- _WHAT YOU WILL DO_:
In the listing that follows, the lines starting at the one containing "Given: Open the view" and ending at the one containing "Given: Open the PALw...7ruk wallet button" are to be returned exactly, both boundary lines included, and no others.

- _RECORDS FOR THE EXERCISE_:
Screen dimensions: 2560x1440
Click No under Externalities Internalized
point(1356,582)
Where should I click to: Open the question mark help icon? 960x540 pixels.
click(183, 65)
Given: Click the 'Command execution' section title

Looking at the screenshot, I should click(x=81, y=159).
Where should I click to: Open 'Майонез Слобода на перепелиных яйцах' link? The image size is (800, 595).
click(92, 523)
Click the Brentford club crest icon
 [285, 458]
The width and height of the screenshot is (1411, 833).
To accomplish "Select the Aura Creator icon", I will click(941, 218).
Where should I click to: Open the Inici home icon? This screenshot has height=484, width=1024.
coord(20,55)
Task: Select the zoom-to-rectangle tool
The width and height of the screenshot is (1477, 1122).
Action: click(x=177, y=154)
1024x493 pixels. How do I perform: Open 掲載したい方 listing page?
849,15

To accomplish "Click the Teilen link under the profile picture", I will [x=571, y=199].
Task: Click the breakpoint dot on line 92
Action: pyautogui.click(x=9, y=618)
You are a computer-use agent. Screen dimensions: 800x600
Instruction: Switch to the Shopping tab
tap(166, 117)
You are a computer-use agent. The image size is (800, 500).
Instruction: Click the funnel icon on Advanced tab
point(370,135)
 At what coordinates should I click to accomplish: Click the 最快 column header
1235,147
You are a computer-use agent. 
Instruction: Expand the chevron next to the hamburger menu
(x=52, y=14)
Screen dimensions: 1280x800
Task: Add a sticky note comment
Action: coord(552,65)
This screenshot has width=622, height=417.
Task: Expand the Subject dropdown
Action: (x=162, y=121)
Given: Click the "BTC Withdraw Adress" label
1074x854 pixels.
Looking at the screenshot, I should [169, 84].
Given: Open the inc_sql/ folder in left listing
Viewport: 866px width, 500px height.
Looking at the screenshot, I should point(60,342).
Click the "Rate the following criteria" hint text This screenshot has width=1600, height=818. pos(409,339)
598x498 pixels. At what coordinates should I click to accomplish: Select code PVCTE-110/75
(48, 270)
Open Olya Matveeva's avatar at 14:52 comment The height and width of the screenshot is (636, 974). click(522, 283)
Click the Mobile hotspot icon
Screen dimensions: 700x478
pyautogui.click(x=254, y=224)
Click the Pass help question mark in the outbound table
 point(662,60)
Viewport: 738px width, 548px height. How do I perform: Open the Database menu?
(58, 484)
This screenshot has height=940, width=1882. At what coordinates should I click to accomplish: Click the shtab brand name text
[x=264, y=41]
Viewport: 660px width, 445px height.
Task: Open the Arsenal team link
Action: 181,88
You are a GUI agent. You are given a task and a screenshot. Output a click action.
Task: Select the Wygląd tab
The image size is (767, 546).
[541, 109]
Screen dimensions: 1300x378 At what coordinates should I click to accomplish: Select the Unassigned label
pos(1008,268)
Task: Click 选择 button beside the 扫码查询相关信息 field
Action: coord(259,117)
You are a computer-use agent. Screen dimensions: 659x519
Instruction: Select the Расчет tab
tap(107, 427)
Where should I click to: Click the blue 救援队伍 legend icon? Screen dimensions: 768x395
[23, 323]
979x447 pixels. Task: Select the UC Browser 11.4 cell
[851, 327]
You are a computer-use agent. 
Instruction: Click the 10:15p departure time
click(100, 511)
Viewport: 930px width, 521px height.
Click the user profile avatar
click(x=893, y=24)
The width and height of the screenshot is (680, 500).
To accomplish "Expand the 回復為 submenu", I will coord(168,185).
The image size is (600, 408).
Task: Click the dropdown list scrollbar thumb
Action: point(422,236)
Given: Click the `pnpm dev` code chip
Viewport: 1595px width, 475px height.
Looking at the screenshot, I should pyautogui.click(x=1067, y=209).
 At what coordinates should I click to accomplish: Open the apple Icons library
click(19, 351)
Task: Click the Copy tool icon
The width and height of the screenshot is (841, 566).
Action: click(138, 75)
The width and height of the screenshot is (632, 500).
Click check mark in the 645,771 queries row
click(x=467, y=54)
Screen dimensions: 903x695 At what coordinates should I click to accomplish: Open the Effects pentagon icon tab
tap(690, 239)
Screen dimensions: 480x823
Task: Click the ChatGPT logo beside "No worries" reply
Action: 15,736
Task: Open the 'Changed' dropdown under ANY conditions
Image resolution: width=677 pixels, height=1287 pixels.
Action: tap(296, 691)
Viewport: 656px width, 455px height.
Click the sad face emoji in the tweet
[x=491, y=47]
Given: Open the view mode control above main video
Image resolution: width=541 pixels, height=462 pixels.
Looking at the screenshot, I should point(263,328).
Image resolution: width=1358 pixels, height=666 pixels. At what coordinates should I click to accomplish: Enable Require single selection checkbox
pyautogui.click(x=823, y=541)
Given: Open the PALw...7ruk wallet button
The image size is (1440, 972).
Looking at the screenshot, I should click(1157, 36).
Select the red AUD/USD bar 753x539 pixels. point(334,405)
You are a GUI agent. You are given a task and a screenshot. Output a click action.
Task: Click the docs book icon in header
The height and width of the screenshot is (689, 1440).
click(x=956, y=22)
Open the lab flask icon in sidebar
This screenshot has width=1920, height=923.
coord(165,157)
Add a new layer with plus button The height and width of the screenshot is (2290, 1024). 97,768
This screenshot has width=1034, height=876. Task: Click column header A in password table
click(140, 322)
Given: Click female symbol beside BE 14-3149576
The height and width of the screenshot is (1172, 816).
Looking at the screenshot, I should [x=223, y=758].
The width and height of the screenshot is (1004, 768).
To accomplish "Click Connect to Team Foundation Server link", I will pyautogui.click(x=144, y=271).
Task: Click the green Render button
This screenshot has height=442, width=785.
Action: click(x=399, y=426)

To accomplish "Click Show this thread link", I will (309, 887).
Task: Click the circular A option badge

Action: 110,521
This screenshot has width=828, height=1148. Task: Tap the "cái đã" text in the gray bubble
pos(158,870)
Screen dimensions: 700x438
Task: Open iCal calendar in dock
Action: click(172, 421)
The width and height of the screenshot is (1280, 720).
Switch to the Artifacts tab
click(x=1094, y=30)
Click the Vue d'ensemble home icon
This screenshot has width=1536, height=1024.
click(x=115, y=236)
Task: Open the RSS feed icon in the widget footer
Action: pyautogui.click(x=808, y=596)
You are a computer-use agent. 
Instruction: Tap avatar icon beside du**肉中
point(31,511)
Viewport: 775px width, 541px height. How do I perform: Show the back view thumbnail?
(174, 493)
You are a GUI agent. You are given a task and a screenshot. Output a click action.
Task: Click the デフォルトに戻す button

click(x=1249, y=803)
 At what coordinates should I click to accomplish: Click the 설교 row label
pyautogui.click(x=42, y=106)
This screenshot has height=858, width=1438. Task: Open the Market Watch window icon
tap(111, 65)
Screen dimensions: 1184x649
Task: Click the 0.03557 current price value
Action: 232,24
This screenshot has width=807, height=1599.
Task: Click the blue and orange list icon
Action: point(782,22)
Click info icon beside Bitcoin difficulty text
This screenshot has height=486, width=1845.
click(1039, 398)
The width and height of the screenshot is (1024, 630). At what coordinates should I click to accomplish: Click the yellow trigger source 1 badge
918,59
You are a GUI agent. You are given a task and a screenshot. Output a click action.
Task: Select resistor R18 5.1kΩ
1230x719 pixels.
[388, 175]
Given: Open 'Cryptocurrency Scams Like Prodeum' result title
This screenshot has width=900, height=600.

- _SOLUTION TO THIS PROBLEM_:
Given: Open the view mode control above main video
Image resolution: width=541 pixels, height=462 pixels.
Looking at the screenshot, I should point(263,328).
Image resolution: width=1358 pixels, height=666 pixels. At what coordinates should I click to accomplish: Enable Require single selection checkbox
pyautogui.click(x=823, y=541)
Given: Open the PALw...7ruk wallet button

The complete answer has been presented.